One of our jobs will be to manage and develop the child sponsorship program which serves children in need to provide them with the means to go to school and help support their families. There are about 1,500 children who need to be interviewed as the first step toward sponsorship, nearly 1,000 who need help with writing letters or drawing pictures to send to their sponsors, and more database management than can be blogged about. This will be my main focus while we're there.

Shawn's big project will be overseeing the construction of 400 bush churches in villages across Mozambique. From what I understand, a wealthy guy in Virginia left his fortune to a church with the intent of building churches in Mozambique. That church has partnered with IRIS Ministries and Shawn is tasked with making sure the project is on track. He is the right man for the job, just sayin'.

We will still be doing IRIS Relief work, too. We're writing and tweaking the training manual, we'll be doing some of the training during the Harvest Schools, ever more admin, and we're hoping to develop  disaster preparedness plans for the base.

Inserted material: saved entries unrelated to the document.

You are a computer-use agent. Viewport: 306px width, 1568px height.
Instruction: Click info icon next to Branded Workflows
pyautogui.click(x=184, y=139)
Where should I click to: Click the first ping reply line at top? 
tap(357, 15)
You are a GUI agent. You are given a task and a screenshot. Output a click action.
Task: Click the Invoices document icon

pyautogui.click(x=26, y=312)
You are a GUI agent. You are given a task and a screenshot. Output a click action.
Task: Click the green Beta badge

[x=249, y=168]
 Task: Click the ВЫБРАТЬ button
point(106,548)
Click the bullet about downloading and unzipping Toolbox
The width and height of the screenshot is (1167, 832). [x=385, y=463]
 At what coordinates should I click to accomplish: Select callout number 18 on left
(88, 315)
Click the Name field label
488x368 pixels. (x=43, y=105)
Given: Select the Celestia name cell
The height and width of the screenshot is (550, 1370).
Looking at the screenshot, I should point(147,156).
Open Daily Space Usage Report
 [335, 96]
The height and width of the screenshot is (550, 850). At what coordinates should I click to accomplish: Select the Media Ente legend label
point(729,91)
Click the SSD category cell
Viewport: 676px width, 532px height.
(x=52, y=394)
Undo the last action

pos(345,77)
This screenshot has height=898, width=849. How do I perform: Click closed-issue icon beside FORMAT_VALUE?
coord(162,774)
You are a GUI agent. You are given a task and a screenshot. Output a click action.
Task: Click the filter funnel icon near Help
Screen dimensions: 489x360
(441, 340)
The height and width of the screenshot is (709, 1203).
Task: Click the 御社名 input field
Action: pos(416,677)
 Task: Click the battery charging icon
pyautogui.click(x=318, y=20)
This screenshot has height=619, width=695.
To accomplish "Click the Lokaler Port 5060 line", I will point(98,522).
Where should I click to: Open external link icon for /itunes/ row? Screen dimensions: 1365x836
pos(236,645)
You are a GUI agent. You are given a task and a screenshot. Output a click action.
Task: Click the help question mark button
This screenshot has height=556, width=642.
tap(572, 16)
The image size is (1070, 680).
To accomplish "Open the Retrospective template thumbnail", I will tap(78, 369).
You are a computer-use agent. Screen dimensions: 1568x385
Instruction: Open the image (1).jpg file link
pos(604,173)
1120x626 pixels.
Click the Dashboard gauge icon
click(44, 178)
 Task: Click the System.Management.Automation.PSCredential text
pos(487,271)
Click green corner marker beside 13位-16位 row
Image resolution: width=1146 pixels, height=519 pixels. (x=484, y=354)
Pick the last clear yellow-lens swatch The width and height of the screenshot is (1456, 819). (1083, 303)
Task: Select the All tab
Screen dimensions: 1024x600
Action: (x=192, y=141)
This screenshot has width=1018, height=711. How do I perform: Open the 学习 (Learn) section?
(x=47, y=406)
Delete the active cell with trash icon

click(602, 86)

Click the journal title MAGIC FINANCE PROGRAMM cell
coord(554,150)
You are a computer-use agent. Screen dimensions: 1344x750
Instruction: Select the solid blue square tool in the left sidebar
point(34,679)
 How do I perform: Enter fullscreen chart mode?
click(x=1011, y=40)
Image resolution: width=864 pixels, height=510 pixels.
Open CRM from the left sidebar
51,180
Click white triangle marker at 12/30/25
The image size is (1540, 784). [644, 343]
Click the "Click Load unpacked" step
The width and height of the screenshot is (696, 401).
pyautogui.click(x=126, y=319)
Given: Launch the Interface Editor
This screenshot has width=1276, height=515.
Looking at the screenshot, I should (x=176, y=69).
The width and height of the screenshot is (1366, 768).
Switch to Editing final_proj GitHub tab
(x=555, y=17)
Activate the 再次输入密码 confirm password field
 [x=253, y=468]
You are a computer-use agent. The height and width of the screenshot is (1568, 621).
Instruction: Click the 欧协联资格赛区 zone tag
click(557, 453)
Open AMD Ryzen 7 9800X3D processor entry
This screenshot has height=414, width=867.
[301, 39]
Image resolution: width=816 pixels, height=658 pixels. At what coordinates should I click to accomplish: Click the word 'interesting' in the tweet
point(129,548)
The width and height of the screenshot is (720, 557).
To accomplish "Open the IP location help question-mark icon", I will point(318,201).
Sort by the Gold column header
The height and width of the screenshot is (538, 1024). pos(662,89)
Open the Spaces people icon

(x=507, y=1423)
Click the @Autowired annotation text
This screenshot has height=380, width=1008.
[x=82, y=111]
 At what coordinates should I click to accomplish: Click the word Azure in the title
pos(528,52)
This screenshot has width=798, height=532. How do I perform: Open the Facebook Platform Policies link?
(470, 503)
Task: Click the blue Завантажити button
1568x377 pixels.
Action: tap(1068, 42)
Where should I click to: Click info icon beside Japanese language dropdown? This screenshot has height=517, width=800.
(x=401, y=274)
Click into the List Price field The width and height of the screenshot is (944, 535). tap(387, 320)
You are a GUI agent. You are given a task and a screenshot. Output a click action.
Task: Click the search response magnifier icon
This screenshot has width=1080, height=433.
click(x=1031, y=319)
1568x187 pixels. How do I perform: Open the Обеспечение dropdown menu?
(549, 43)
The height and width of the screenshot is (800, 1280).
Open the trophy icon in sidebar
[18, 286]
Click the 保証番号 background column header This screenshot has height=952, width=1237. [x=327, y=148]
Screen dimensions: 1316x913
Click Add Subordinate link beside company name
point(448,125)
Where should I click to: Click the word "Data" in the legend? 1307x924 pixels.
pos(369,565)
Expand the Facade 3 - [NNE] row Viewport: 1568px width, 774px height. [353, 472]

And, as ever, if you want to send a little sugar our way, you can send tax-deductible donations to:

Zion Christian Fellowship
10405 Old Sawmill Rd
Powell, OH 43065 (please put Mozambique in the memo line)

If you are a Nigerian prince who needs to deposit money directly into our account, I totally get that. Just  email me and I'll get you our information ASAP.

Friday, July 20, 2012

Thrive!

For some reason I can't turn off the closed captioning on my Jillian Michael's Extreme Shed & Shred DVD and I had to pause it (not because I was too fatigued to continue, but because a child needed my immediate attention) in the middle of Jillian's cool-down motivational speech. The words paused on the bottom of the screen that I could barely make out due to the sweat dripping in my eyes were: You lived through it.

That got me to thinking about my mindset for our 1st Mozambique experience versus how I'm preparing this time. Last year, I kept telling myself, "You can do anything for 10 weeks." Harvest School was an incredible experience, but one I had psyched myself up to get through, to endure, to survive. From the beginning I had my eyes on the prize: finishing well. Mostly finishing, but if I could do it well - then I would be bi-winning. For a trivial example, we brought food with us - oatmeal, Jolly Ranchers, life-saving Starbucks Via, etc and we rationed those things trying to make them last the whole time. Hanging on to things like that perpetuated the feeling that we needed them to feel normal and happy. There's no way pack enough comfort food for 6 months (we'll be there for 2 years, but have to leave at least every 6 months to renew or visas/stock back up on trash bags and malaria medicine...) so that pressure is a non-issue this time around. But don't kid yourself, I'm bringing Via again; when I said "life-saving" I wasn't messing around.

This time around is a whole different ball game. First of all, the terror of the unknown has been taken care of and I have a better idea of what to expect. My pep talk this time is, "You're not there to live through it, you're there to LIVE!" We are going to call Pemba home for a while and that's where we are going to thrive not just survive. This is where Judah is going to learn to speak Portuguese, Luciana will learn to read, and Asher will be potty trained (Thanks, Moz.). There's a good chance Shawn will get to be a better pilot and I will see children go from being hopeless to having opportunities and choices.

So, we press on living our lives by faith. This promises to be our biggest adventure to date and I have kissed the word normal goodbye.